Search code examples
javaapache-poiarabicarabic-support

Apache POI Mirroring Words in Arabic Language


I'm developing an Arabic OCR application in java which extracts Arabic texts in images and then saving the text into a Microsoft Word file, for this purpose i use Apache-POI library.
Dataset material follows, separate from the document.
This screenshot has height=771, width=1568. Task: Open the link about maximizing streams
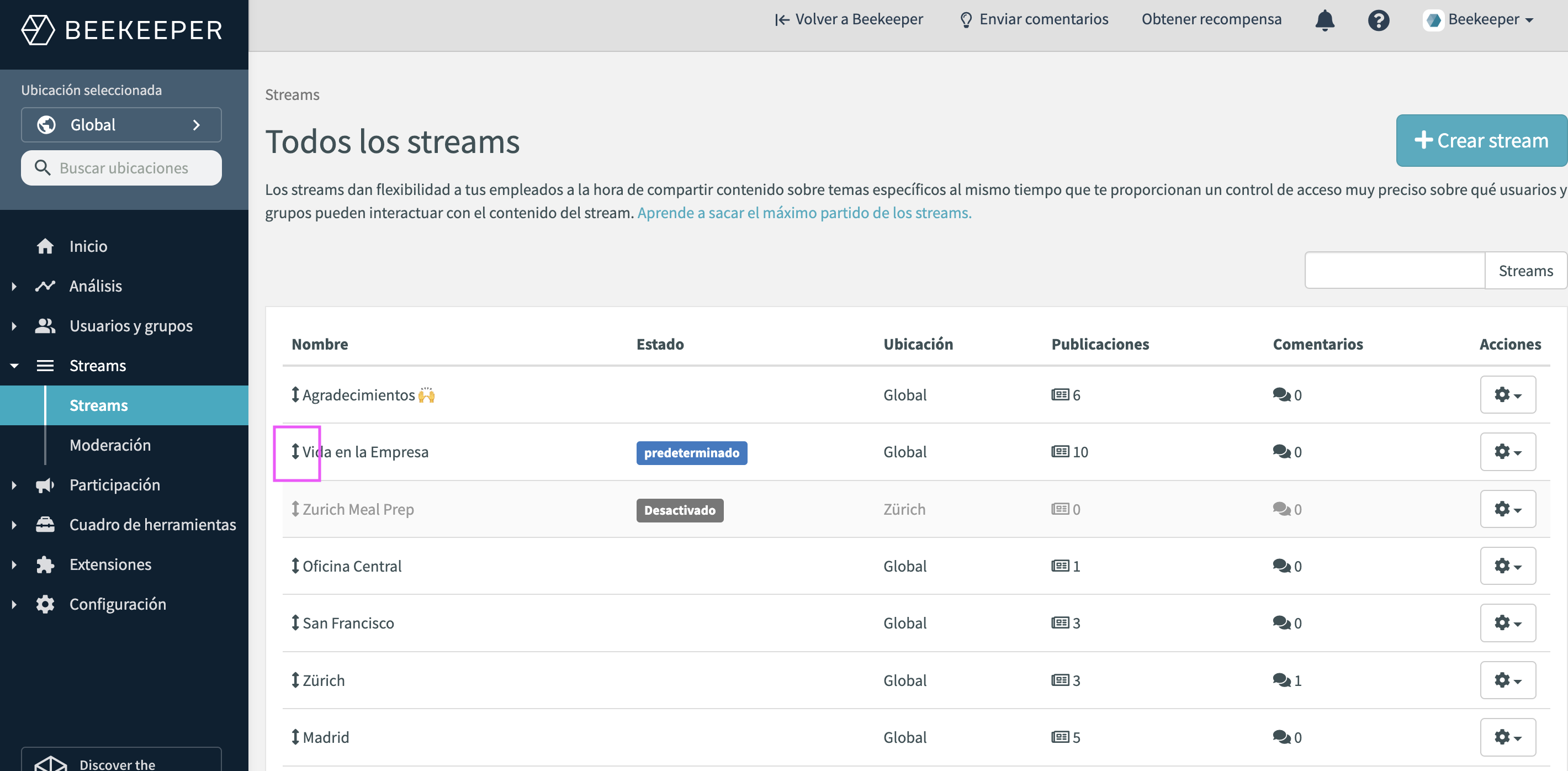pyautogui.click(x=803, y=213)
My problem is that when i extract some text the order of the words are fine but when i save it in a Word file the order of the words are kinda messed up and looks mirrored

for example: Extracting

BUT after saving it as a Word:

and here is the code for saving the Word file:

public class SavingStringAsWordDoc {


    File f=theGUI.toBeSavedWord;

    public void saveAsWorddd (){
        String st=TesseractPerformer.toBeShown;

        try(FileOutputStream fout=new FileOutputStream(f);XWPFDocument docfile=new XWPFDocument()){

            XWPFParagraph paraTit=docfile.createParagraph();
            paraTit.setAlignment(ParagraphAlignment.LEFT);
            XWPFRun paraTitRun=paraTit.createRun();
            paraTitRun.setBold(true);
            paraTitRun.setFontSize(15);
            paraTit.setAlignment(ParagraphAlignment.RIGHT);
            docfile.createParagraph().createRun().setText(st);  //content to be written
            docfile.write(fout); //adding to output stream
        } catch(IOException e){
            System.out.println("IO ERROR:"+e);
        }
    }

i noticed one thing which might help understanding the problem: if i copy the messed up text in the word file and then paste it by choosing the (Keep Text Only) paste option it fixes the order of the paragraph enter image description here


Solution

  • This needs bidirectional text direction support (bidi) and is not yet implemented in XWPF of apache poi per default. But the underlying object org.openxmlformats.schemas.wordprocessingml.x2006.main.CTPPr supports this. So we must get this underlying object from the XWPFParagraph and then set Bidi on.

    Example:

    import java.io.File;
    import java.io.FileOutputStream;
    import java.nio.charset.StandardCharsets;
    import java.nio.file.Files;
    
    import org.apache.poi.xwpf.usermodel.*;
    import org.openxmlformats.schemas.wordprocessingml.x2006.main.CTP;
    import org.openxmlformats.schemas.wordprocessingml.x2006.main.CTPPr;
    import org.openxmlformats.schemas.wordprocessingml.x2006.main.STOnOff;
    
    public class CreateWord {
    
     public static void main(String[] args) throws Exception {
    
      String content = Files.readString(new File("ArabicTextFile.txt").toPath(), StandardCharsets.UTF_16);
    
      XWPFDocument document = new XWPFDocument();
    
      XWPFParagraph paragraph = document.createParagraph();
    
      // set bidirectional text support on
      CTP ctp = paragraph.getCTP();
      CTPPr ctppr = ctp.getPPr();
      if (ctppr == null) ctppr = ctp.addNewPPr();
      ctppr.addNewBidi().setVal(STOnOff.ON);
    
      XWPFRun run=paragraph.createRun(); 
      run.setBold(true);
      run.setFontSize(22);
      run.setText(content);
    
      FileOutputStream out = new FileOutputStream("CreateWord.docx");
      document.write(out);
      out.close();
      document.close();
    
     }
    }
    

    My ArabicTextFile.txt contains the text

    هذا هو النص باللغة العربية لاختبار النص باللغة العربية

    in UTF-16 encoding (Unicode).

    Result in Word:

    enter image description here